▶ [Work instruction]: Retype the records below exactly as they appear.

▶ [The data]:
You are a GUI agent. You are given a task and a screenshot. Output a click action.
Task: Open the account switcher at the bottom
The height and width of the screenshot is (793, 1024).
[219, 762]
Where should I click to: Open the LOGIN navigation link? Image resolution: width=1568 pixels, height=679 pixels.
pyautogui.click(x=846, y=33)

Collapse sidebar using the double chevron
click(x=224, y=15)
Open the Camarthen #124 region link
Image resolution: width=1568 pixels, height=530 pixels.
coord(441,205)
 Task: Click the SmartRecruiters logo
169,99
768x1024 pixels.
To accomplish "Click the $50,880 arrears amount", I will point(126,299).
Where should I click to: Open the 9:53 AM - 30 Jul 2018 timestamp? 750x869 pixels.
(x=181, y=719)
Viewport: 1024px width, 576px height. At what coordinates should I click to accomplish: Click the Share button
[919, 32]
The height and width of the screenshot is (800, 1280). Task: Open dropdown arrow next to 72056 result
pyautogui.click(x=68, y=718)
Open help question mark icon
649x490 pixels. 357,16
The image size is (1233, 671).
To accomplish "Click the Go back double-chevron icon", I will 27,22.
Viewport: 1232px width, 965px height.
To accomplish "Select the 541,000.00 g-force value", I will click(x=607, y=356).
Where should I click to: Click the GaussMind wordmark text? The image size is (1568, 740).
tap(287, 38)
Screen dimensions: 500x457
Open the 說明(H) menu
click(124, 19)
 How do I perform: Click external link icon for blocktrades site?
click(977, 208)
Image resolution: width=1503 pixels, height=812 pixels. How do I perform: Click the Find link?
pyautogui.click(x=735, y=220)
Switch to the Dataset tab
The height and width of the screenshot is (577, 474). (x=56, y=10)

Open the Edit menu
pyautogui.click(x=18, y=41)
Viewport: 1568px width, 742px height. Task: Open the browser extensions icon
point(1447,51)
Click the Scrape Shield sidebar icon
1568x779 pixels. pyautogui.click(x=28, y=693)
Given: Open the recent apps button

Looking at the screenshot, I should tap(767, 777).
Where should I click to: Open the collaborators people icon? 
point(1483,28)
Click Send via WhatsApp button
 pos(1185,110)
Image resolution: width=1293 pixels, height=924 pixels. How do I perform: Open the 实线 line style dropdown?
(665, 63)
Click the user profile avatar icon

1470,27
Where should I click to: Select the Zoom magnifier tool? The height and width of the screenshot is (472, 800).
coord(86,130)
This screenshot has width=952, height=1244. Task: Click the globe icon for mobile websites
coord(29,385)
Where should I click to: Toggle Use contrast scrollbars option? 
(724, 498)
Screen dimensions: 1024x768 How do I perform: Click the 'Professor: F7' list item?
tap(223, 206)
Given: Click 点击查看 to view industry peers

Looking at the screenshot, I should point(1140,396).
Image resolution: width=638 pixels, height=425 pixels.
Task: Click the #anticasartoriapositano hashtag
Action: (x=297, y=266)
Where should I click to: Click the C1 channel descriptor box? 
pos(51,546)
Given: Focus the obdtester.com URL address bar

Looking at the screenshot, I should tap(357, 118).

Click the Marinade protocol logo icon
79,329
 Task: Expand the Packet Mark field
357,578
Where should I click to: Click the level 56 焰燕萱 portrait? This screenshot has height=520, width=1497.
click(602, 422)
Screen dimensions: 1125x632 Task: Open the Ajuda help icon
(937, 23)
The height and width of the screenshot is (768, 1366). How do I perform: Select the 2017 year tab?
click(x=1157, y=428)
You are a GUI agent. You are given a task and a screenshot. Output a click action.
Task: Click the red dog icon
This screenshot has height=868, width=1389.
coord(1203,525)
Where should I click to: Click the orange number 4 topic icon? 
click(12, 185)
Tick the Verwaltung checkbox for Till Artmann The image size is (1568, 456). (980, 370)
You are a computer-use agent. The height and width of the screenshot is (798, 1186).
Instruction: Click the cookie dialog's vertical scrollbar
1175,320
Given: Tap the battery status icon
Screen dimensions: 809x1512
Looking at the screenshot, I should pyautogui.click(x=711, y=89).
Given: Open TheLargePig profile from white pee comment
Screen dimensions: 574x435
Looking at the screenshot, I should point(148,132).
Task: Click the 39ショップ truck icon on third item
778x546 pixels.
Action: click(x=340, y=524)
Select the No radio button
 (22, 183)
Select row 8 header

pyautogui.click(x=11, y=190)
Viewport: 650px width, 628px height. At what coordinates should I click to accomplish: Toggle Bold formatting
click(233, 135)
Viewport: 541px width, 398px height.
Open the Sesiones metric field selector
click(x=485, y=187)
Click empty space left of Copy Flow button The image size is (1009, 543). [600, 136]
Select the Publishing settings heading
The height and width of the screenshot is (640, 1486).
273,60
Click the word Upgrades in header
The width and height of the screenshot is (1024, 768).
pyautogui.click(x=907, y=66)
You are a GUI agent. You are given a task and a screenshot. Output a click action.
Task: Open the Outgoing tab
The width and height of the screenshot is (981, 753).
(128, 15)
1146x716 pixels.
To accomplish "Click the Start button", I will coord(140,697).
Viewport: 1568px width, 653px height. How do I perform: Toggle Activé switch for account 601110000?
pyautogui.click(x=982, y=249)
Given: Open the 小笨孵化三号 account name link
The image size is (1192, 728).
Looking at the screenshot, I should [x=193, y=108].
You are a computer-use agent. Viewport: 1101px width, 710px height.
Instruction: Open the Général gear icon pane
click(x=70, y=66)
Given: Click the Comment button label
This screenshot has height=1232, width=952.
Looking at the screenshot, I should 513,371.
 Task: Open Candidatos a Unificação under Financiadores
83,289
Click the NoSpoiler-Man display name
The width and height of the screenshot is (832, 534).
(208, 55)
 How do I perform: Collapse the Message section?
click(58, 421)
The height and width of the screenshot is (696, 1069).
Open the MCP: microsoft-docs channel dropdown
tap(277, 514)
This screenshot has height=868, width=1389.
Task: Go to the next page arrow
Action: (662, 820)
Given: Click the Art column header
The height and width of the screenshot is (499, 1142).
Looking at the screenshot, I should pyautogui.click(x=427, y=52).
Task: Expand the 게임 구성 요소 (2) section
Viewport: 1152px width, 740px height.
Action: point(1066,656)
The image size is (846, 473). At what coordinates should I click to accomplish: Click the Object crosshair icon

▶ [Result]:
You are a GUI agent. You are given a task and a screenshot. Output a click action.
Task: Open the account switcher at the bottom
The height and width of the screenshot is (793, 1024).
[219, 762]
Where should I click to: Open the LOGIN navigation link? Image resolution: width=1568 pixels, height=679 pixels.
pyautogui.click(x=846, y=33)

Collapse sidebar using the double chevron
click(x=224, y=15)
Open the Camarthen #124 region link
Image resolution: width=1568 pixels, height=530 pixels.
coord(441,205)
 Task: Click the SmartRecruiters logo
169,99
768x1024 pixels.
To accomplish "Click the $50,880 arrears amount", I will point(126,299).
Where should I click to: Open the 9:53 AM - 30 Jul 2018 timestamp? 750x869 pixels.
(x=181, y=719)
Viewport: 1024px width, 576px height. At what coordinates should I click to accomplish: Click the Share button
[919, 32]
The height and width of the screenshot is (800, 1280). Task: Open dropdown arrow next to 72056 result
pyautogui.click(x=68, y=718)
Open help question mark icon
649x490 pixels. 357,16
The image size is (1233, 671).
To accomplish "Click the Go back double-chevron icon", I will 27,22.
Viewport: 1232px width, 965px height.
To accomplish "Select the 541,000.00 g-force value", I will click(x=607, y=356).
Where should I click to: Click the GaussMind wordmark text? The image size is (1568, 740).
tap(287, 38)
Screen dimensions: 500x457
Open the 說明(H) menu
click(124, 19)
 How do I perform: Click external link icon for blocktrades site?
click(977, 208)
Image resolution: width=1503 pixels, height=812 pixels. How do I perform: Click the Find link?
pyautogui.click(x=735, y=220)
Switch to the Dataset tab
The height and width of the screenshot is (577, 474). (x=56, y=10)

Open the Edit menu
pyautogui.click(x=18, y=41)
Viewport: 1568px width, 742px height. Task: Open the browser extensions icon
point(1447,51)
Click the Scrape Shield sidebar icon
1568x779 pixels. pyautogui.click(x=28, y=693)
Given: Open the recent apps button

Looking at the screenshot, I should tap(767, 777).
Where should I click to: Open the collaborators people icon? 
point(1483,28)
Click Send via WhatsApp button
 pos(1185,110)
Image resolution: width=1293 pixels, height=924 pixels. How do I perform: Open the 实线 line style dropdown?
(665, 63)
Click the user profile avatar icon

1470,27
Where should I click to: Select the Zoom magnifier tool? The height and width of the screenshot is (472, 800).
coord(86,130)
This screenshot has width=952, height=1244. Task: Click the globe icon for mobile websites
coord(29,385)
Where should I click to: Toggle Use contrast scrollbars option? 
(724, 498)
Screen dimensions: 1024x768 How do I perform: Click the 'Professor: F7' list item?
tap(223, 206)
Given: Click 点击查看 to view industry peers

Looking at the screenshot, I should point(1140,396).
Image resolution: width=638 pixels, height=425 pixels.
Task: Click the #anticasartoriapositano hashtag
Action: (x=297, y=266)
Where should I click to: Click the C1 channel descriptor box? 
pos(51,546)
Given: Focus the obdtester.com URL address bar

Looking at the screenshot, I should tap(357, 118).

Click the Marinade protocol logo icon
79,329
 Task: Expand the Packet Mark field
357,578
Where should I click to: Click the level 56 焰燕萱 portrait? This screenshot has height=520, width=1497.
click(602, 422)
Screen dimensions: 1125x632 Task: Open the Ajuda help icon
(937, 23)
The height and width of the screenshot is (768, 1366). How do I perform: Select the 2017 year tab?
click(x=1157, y=428)
You are a GUI agent. You are given a task and a screenshot. Output a click action.
Task: Click the red dog icon
This screenshot has height=868, width=1389.
coord(1203,525)
Where should I click to: Click the orange number 4 topic icon? 
click(12, 185)
Tick the Verwaltung checkbox for Till Artmann The image size is (1568, 456). (980, 370)
You are a computer-use agent. The height and width of the screenshot is (798, 1186).
Instruction: Click the cookie dialog's vertical scrollbar
1175,320
Given: Tap the battery status icon
Screen dimensions: 809x1512
Looking at the screenshot, I should pyautogui.click(x=711, y=89).
Given: Open TheLargePig profile from white pee comment
Screen dimensions: 574x435
Looking at the screenshot, I should point(148,132).
Task: Click the 39ショップ truck icon on third item
778x546 pixels.
Action: click(x=340, y=524)
Select the No radio button
 (22, 183)
Select row 8 header

pyautogui.click(x=11, y=190)
Viewport: 650px width, 628px height. At what coordinates should I click to accomplish: Toggle Bold formatting
click(233, 135)
Viewport: 541px width, 398px height.
Open the Sesiones metric field selector
click(x=485, y=187)
Click empty space left of Copy Flow button The image size is (1009, 543). [600, 136]
Select the Publishing settings heading
The height and width of the screenshot is (640, 1486).
273,60
Click the word Upgrades in header
The width and height of the screenshot is (1024, 768).
pyautogui.click(x=907, y=66)
You are a GUI agent. You are given a task and a screenshot. Output a click action.
Task: Open the Outgoing tab
The width and height of the screenshot is (981, 753).
(128, 15)
1146x716 pixels.
To accomplish "Click the Start button", I will coord(140,697).
Viewport: 1568px width, 653px height. How do I perform: Toggle Activé switch for account 601110000?
pyautogui.click(x=982, y=249)
Given: Open the 小笨孵化三号 account name link
The image size is (1192, 728).
Looking at the screenshot, I should [x=193, y=108].
You are a computer-use agent. Viewport: 1101px width, 710px height.
Instruction: Open the Général gear icon pane
click(x=70, y=66)
Given: Click the Comment button label
This screenshot has height=1232, width=952.
Looking at the screenshot, I should 513,371.
 Task: Open Candidatos a Unificação under Financiadores
83,289
Click the NoSpoiler-Man display name
The width and height of the screenshot is (832, 534).
(208, 55)
 How do I perform: Collapse the Message section?
click(58, 421)
The height and width of the screenshot is (696, 1069).
Open the MCP: microsoft-docs channel dropdown
tap(277, 514)
This screenshot has height=868, width=1389.
Task: Go to the next page arrow
Action: (662, 820)
Given: Click the Art column header
The height and width of the screenshot is (499, 1142).
Looking at the screenshot, I should pyautogui.click(x=427, y=52).
Task: Expand the 게임 구성 요소 (2) section
Viewport: 1152px width, 740px height.
Action: point(1066,656)
The image size is (846, 473). At what coordinates should I click to accomplish: Click the Object crosshair icon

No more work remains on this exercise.